Regarding the stonewall game:

White played the opening poorly and after 10. Nb3?! (unclear what that knight is doing here), black has a very comfortable position. However 10....a6 is just weakening the queenside without any need.

At this point, you really do want to play something active that will eventually free your cramped position. Both 10... b6 or 10....e5 look like decent options and should free your position.

Your idea with Ng4 (and certainly the knight sacrifice) looks overly optimistic to me. You are not going to mate on that side of the board easily against normal defense.


The Scotch game. Another inaccurate piece sacrifice. At least I would have expected Bxb2 to develop a piece.

After that plenty of tactical blunders from both sides. A computer analysis should be able to point these out. I focus on other mistakes that are hard to see with computers. If you are attacking, generally (and particularly if you are material down) you want to avoid simplifications and exchange of pieces. Moves like 12. Nxd4 or 18. Ne6 should therefore be checked carefully.


The Scandinavian:

By far the most normal of these three games. No attack going on. You should play this positionally and be concerned with not losing pawns and with positioning your pieces actively.

  1. Ne5 looks pseudoactive: the knight looks good there for a moment, but does not really threaten anything and will be challenged soon. Potentially more serious is that you exchange your light squared bishop and stay with the worse dark squared bishop.

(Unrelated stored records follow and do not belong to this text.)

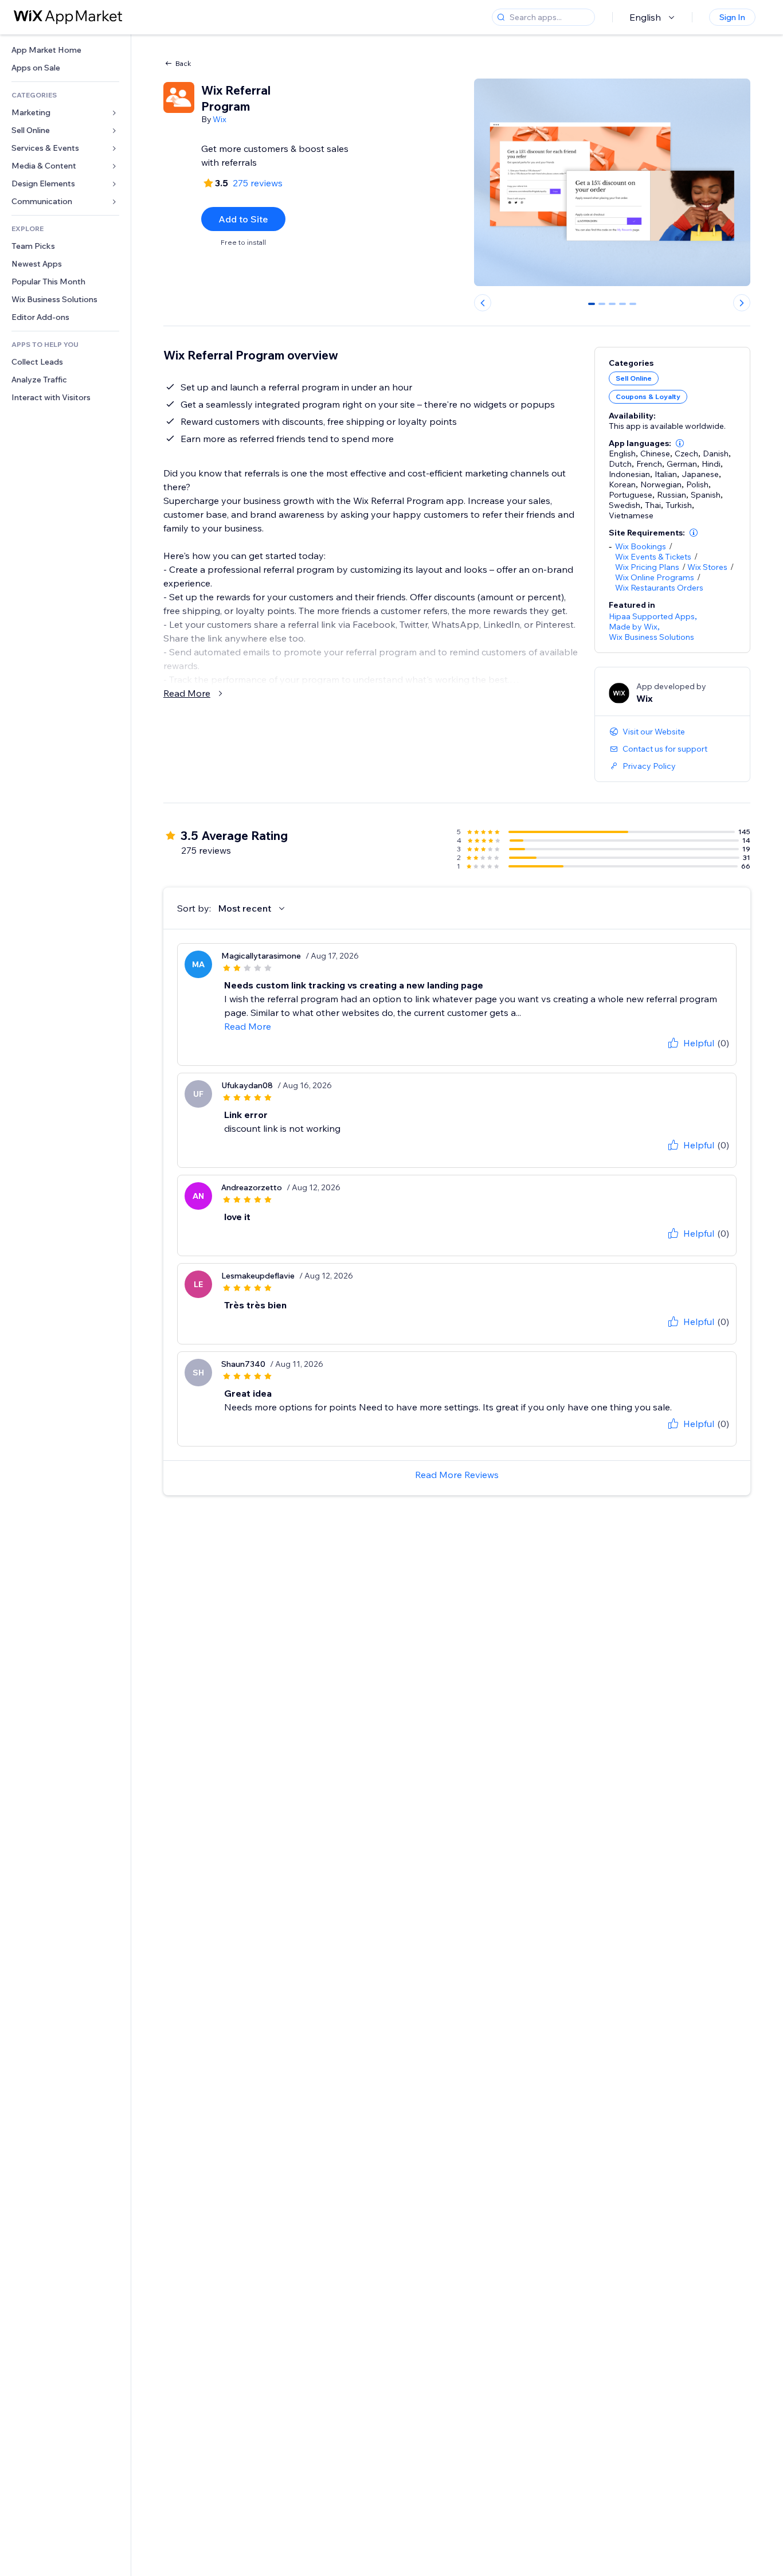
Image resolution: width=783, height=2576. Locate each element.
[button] (680, 443)
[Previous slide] (482, 302)
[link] (65, 50)
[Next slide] (741, 302)
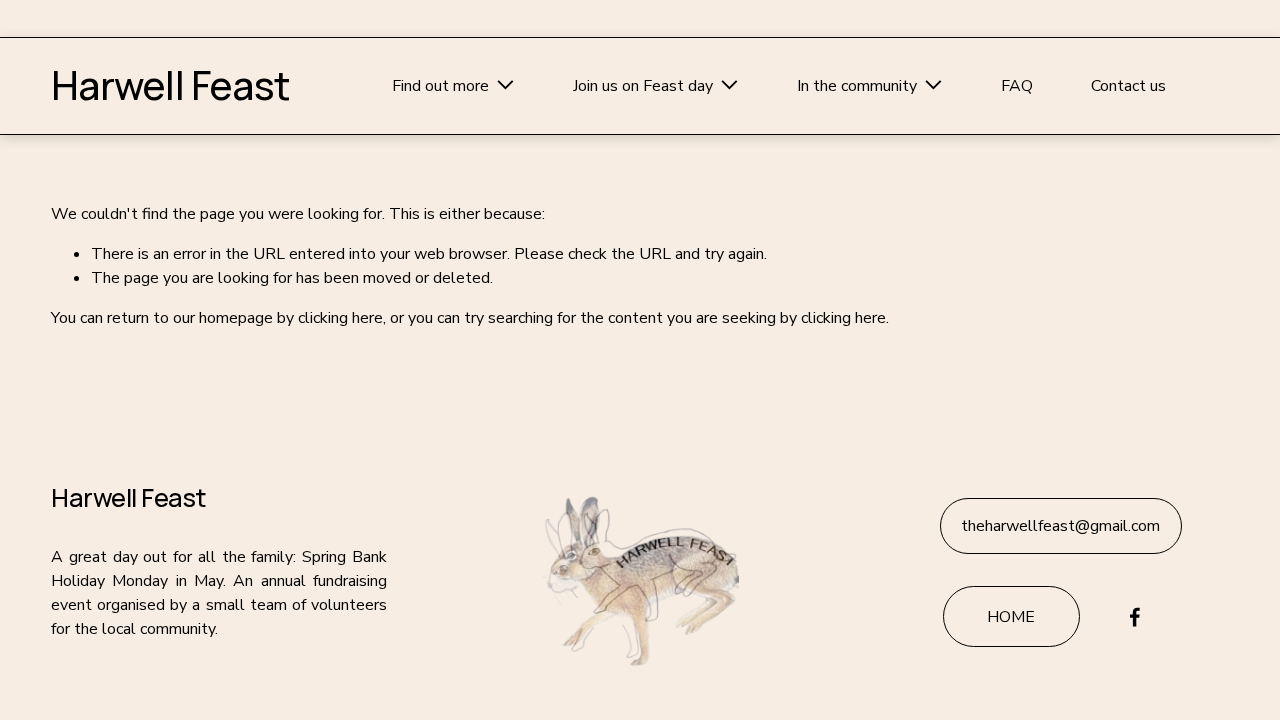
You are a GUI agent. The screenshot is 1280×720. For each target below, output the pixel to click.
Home (1011, 617)
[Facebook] (1135, 617)
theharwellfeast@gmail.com (1060, 526)
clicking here (340, 318)
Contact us (1128, 86)
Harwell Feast (170, 85)
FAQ (1017, 86)
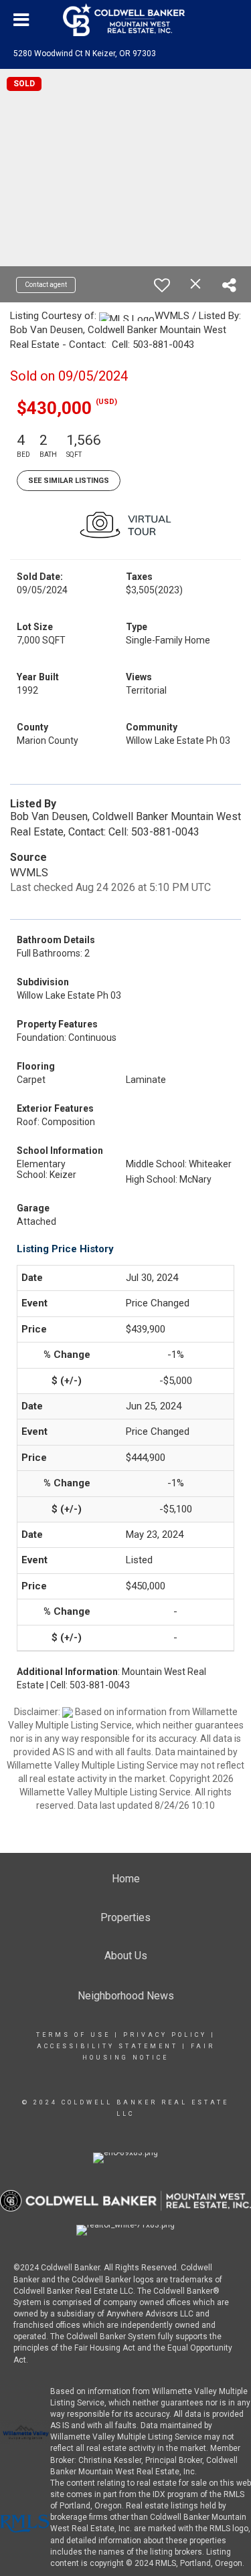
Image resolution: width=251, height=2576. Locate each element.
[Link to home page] (126, 20)
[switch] (162, 285)
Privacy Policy (165, 2035)
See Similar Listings (68, 480)
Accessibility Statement (107, 2046)
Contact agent (46, 284)
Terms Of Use (73, 2035)
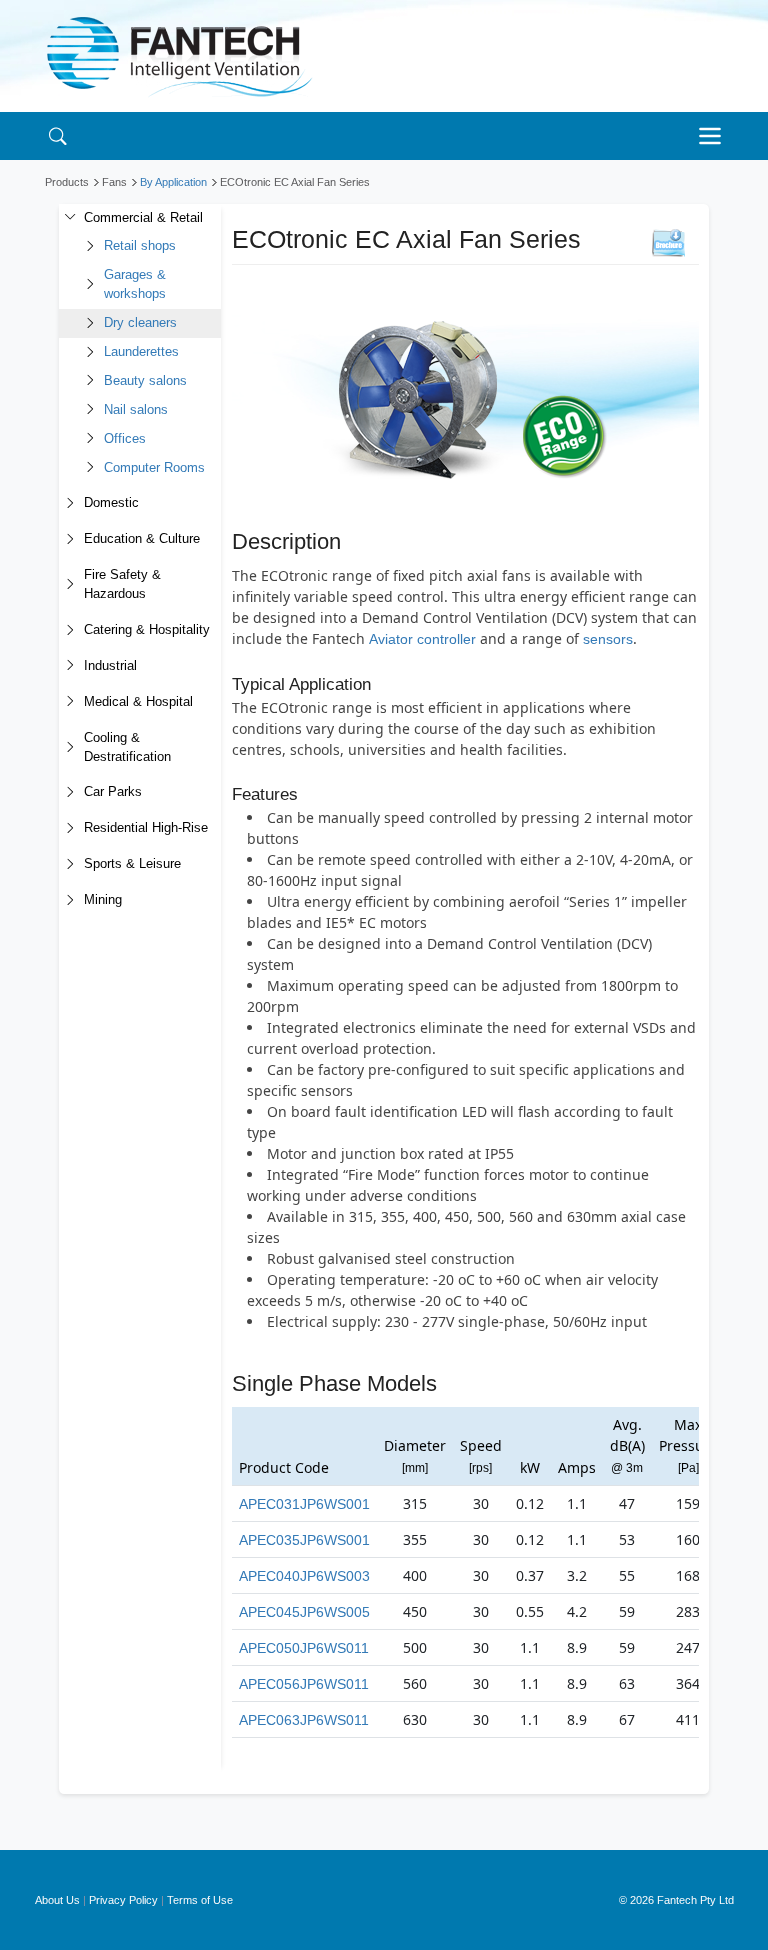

  2. Qa4 would win a piece.

After 16. 0-0-0 0-0-0 would be a good time to assess the position and come up with a new plan. You are a pawn down and should at least try to position your pieces as active as possible. However within the next couple of moves, you position your pieces just to protect your own pawns, put your bishop on the poor square f4 (Be3 might have been better) and give black the open d file for the rook. Not surprisingly you lose more pawns and are just lucky at the end for black blundering a piece.


Always difficult to give an assessment based on a couple of games only. In your case I would recommend to be less optimistic in your attacks/sacrifices. Even if you end up winning now, against stronger opponents I doubt it works all that often.

Something to look out for could be piece activity and how to improve this. See what good/weak bishops are and how to get/prevent them, etc.